Accounting firms have a problem that most productivity tools never solve. The work itself isn’t the bottleneck, the overhead is. Emails pile up. Client context lives across three different tools. Deadlines shift. And the accountant ends up spending more time managing information than actually doing accounting. Dytto, built specifically for an AI assistant for accounting and bookkeeping firms, is designed to close that gap, and as of today the Ghent-based startup has raised €1.5 million in pre-seed funding to accelerate that work.
The round is co-led by Entourage and Fortino Ventures, with participation from the founders of Aikido Security, Tally, and several accounting firm partners. The funding is earmarked for product development, European expansion, and team growth across engineering, product, and customer success.
The Core Problem:
Most AI tools in the market are general-purpose. They can summarize, draft, and answer questions, but they don’t know your clients, your firm’s tone, or your practice management setup. That’s the friction point for accounting teams.
Accountants aren’t looking for another chatbot. They need something that understands client history, surfaces what’s outstanding, and helps them respond without starting from scratch every time.
Co-founder and CEO Niels Van Driessche spoke to that directly: “The team talked to more than 100 accountants before building, and the question they heard most often was what AI could do for them right now, not someday.”
What Dytto does
Dytto connects to the tools firms already use, Outlook, Xero, Exact, Yuki, Silverfin, Adminpulse, Iris, Winbooks, and Excel, and brings client information, emails, and open tasks into one place.
Setup takes under 30 minutes for a full team. That’s a meaningful number for firms that don’t have IT departments and can’t afford week-long onboarding cycles.
Once connected, Dytto does a few specific things well. It shows what’s outstanding per client, suggests next steps, and helps accountants draft emails that match their existing tone and client relationship. It also answers accounting and client-specific questions by combining the firm’s own knowledge with trusted external sources.
The Team-wide Layer:
One feature worth noting for firm operators is the shared workflows layer. Dytto lets teams share prompts, templates, and best practices across the whole firm. This matters because AI adoption in professional services often stalls when it stays individual, one person uses it, no one else does, and the efficiency gain stays siloed.
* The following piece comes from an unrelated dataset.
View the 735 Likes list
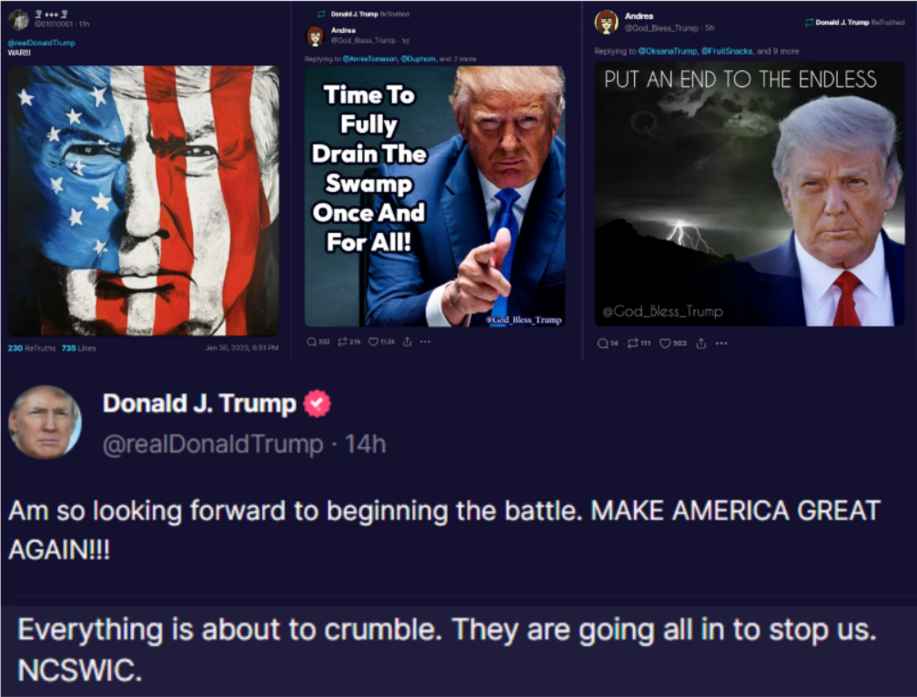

By making AI workflows shareable, Dytto helps firms build consistent habits rather than just giving individual users a faster way to draft emails.
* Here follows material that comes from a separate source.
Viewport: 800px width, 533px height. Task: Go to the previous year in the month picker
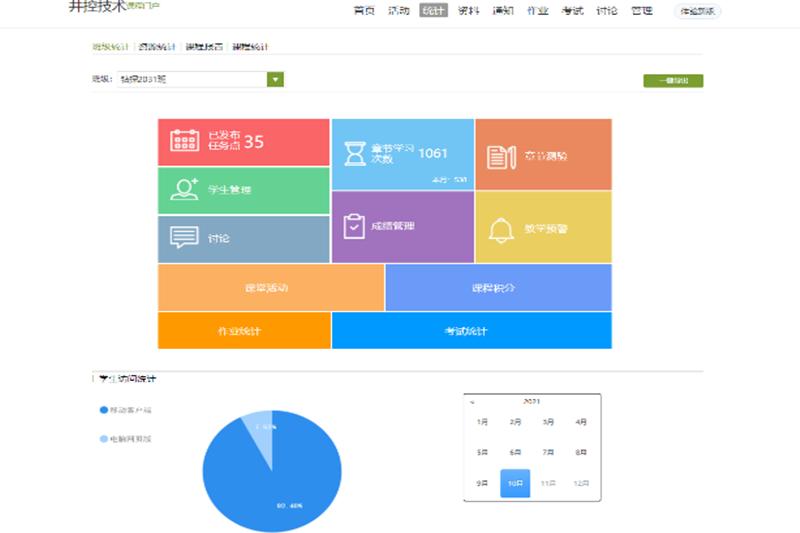(472, 402)
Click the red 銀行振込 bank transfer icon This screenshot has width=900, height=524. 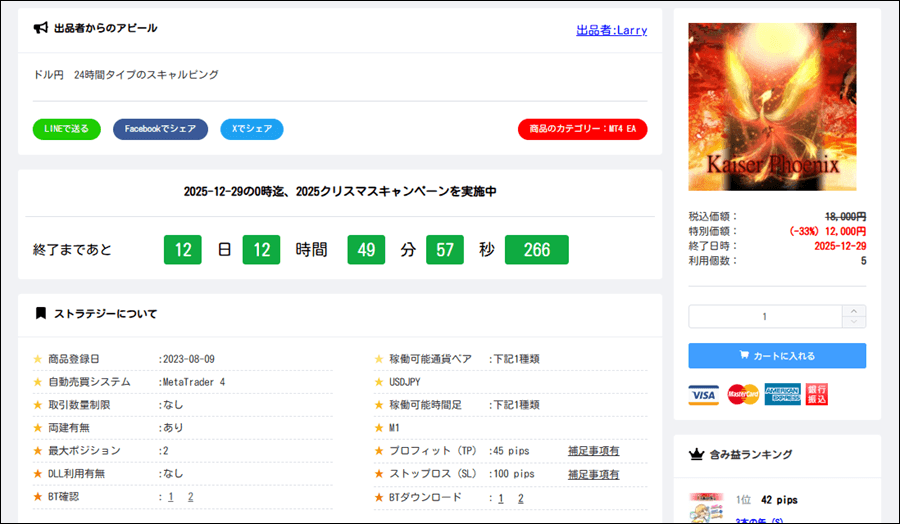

Accounting firms operate under strict confidentiality requirements. Dytto is GDPR compliant and currently pursuing ISO 27001 certification. It signs in via Microsoft SSO, which fits naturally into how most European accounting firms already manage access.
The Firm Impact:
According to Dytto, users save more than 1 hour per team member per day. Firms using Dytto range from solo practitioners to multi-team organizations across the UK, Belgium, and the Netherlands. Benjamin D., a Founder and Partner at an accounting firm, noted that his team was up and running quickly and that it became part of how they work. These are self-reported figures and your results will vary based on firm size and workflow complexity, but the productivity framing is consistent with where accounting firms are feeling pressure right now.
Pricing and Access:
At €29 per user per month, Dytto’s early pricing includes email drafting, shared client context, AI-grounded answers, skills and reusable templates, personal onboarding, and compliance by design. Enterprise agreements are available separately. The early pricing is locked until March 31, 2026, after which standard pricing applies.
Firms interested in trying Dytto can book a demo first, the product demo leads to a free trial if it’s a fit. That low-friction entry point is useful for firm partners who want to evaluate before committing.
Who Benefits Most:
Dytto is built for accounting and bookkeeping firms that already use tools like Xero, Exact, or Silverfin and are looking for an AI layer that connects those tools rather than replacing them. Small to mid-size firms with lean teams stand to gain the most from the 1-hour-per-day saving, simply because every hour recovered has a bigger proportional impact at that scale.
Firms running on Microsoft infrastructure, which covers a significant share of the European accounting market, will find the Microsoft SSO and Outlook integration particularly smooth. If your firm is already evaluating AI for accounting work or looking at accounting automation software, Dytto fits naturally into that conversation.
Comments:
Niels Van Driessche, co-founder & CEO of Dytto, added: “For many businesses, the accountant is their only financial adviser. That relationship is not going anywhere. The challenge is whether firms can free up enough of the day-to-day work to actually serve it well. Accountants do not need another expensive software sold on long-term promises. They have had a decade of those. They need AI that is simple to adopt, works inside their existing tools, and delivers value from day one.”
Jorne De Blaere, co-founder and CTO of Dytto, says: “Our AI assists, but humans decide. We designed Dytto so firms can embed their own expertise and ways of working. That is how they stay differentiated.”
Filip Van Innis, Managing Partner at Fortino Ventures, commented: “Professional services is one of the largest sectors still waiting for AI to deliver real value. Dytto is tackling the adoption challenge by meeting accountants where they work, inside the tools they already use. We are excited to back Niels and Jorne as they build out the product and grow the team.”